Eu acho que não é nada. Minha opinião. Não sabe respeitar minha opinião? Ditador.
Vão trabalhar, vagabundos. Não vai dar nada. Isso é o que eu acho.
Tem que ver isso aí. Esse pessoal fica dizendo essas coisas... dados, quem gosta de dado é jogador de general, e de general eu entendo. Tem dado em casa? Brincadeirinha saudável aí, viu, hahaha.
Mas não dá pra ficar fazendo esse alarme. Eles falam que é horrível, não sei quê, mas eu discordo, na minha opinião isso não é nada, não vai dar nada. Eu tô vendo aqui, olho em volta e não vejo esse problema todo.
Não saio. De jeito nenhum. Eu, sair? Um herói como eu? Nunca, nunquinha.
Meu pau não funciona. Mas esse enxerto de poder... berrar e cuspir, mandar e matar, mandar matar. Sacrificar o rebanho dos outros.

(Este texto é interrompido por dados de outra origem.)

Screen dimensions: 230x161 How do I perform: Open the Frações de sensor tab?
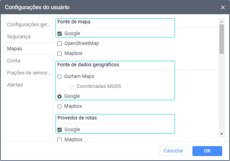tap(29, 73)
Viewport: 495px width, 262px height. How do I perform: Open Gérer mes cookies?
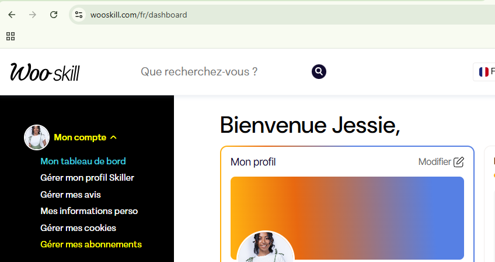78,228
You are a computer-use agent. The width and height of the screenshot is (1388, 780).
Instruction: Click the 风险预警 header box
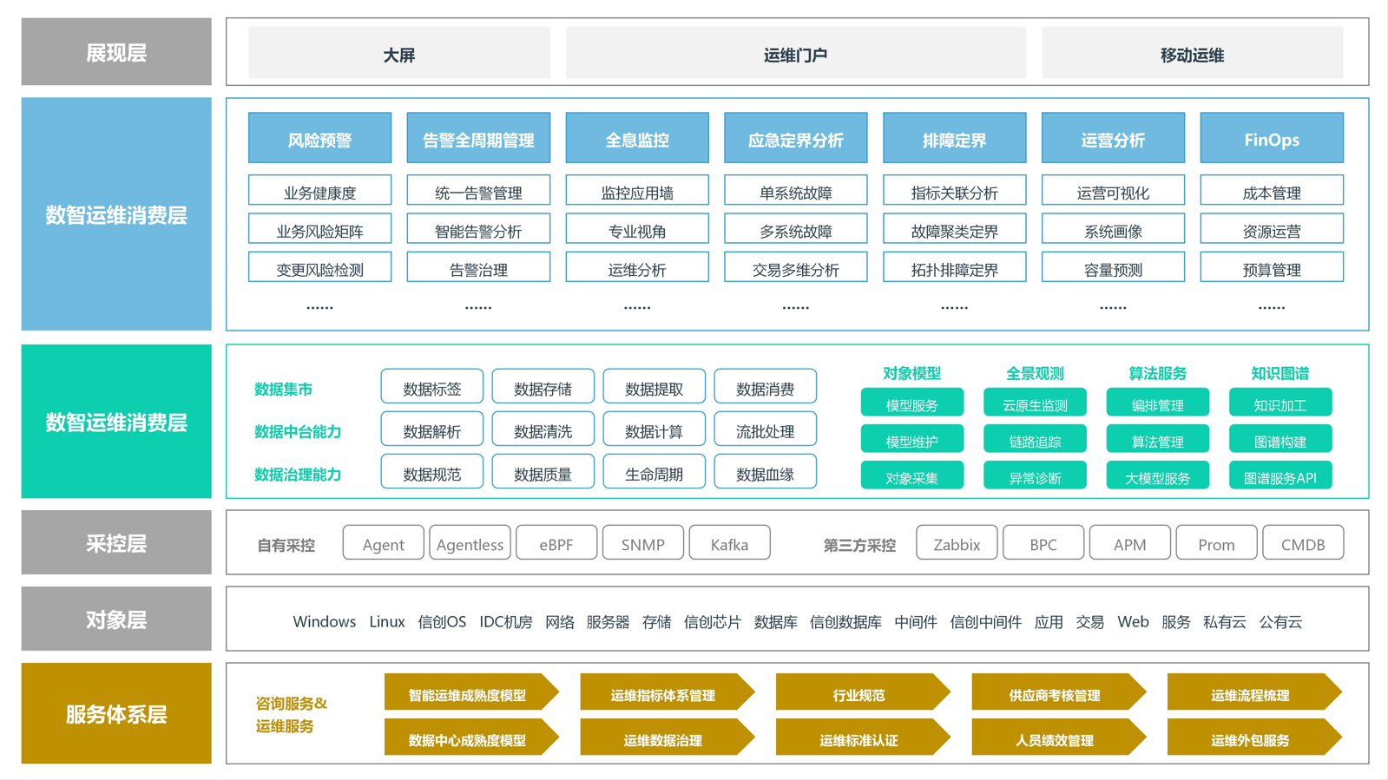[319, 139]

Sair? Jamais. Saiam vocês, vão trabalhar.
SE VOCÊ DEFENDE O MAL
É MAL VOCÊ TAMBÉM
OU NÃO ENTENDEU NADA
OU NÃO PASSA DE ANIMAL

sexta-feira, 27 de março de 2020

Ensaio sobre o retorno à normalidade

Acordo normalmente olhando pra minha prateleira em cima da cama, que imita o dizer de alguém, mas ao invés de dizer normalmente, acordo pensando sozinha. O meu espelho me diz que todo mundo mente, sem exceções, em uma escrita estrangeira feita com batom, não sei o que eu tava pensando aquela vez quando fiz, mas o tempo vai dar cabo dela em breve. Sempre que vou me maquiar, pra esconder as feiúras e as imperfeições, o espelho me lembra disso. Até durar o batom. Me sinto uma espécie de animal de laboratório. Uma rata, correndo. Girando, no mesmo lugar.
Sinto uma raiva triste, um lamento em forma de grito silencioso que parece que sai do all star e vem até as pontas rosas do meu cabelo. Às vezes sai pela boca como um hálito ruim, incomodando quem está ao redor.

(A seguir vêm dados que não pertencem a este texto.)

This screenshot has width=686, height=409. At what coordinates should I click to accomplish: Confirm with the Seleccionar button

Os caras que me acham interessante provavelmente é por algum aspecto físico, talvez as garotas também. Não tenho preconceito quanto a isso. Pelo menos com as mulheres não se sente aquela apreensão, sem saber se a pessoa vai fazer alguma merda contigo ou falar merda, ou assediar. No início era mais medo, depois passou a ser raiva. Primeiro daquele meu parente que tenho a impressão que me assediava na infância. Quem diria? Acontece mais dentro da própria família. Na inocência da criança. Na corrida pra satisfazer o próprio umbigo. Nada é impossível.
Dia após dia. A velha pergunta. Tento evitar sempre que dá. É como fingir fugir da própria sombra.
Uma eterna agonia. Até quando o corpo aguentar.
Mas não era isso que ele queria? Disse para aqueles dois no hospital, um cara e uma guria. Não era o meu melhor dia. Ele tinha tentado se matar e ela, desesperada, atrás de mim para ajudar. Meu crime perfeito. Ninguém ia me processar.
Afinal, sou uma heroína, que salva vidas. Sempre trabalhando em conjunto dos outros heróis, os que tentam matar. O pessoal que geralmente usa um espelho avantajado pra se arrumar. Quando olham só vêem virtudes. A razão que nunca falha. O cidadão de bem.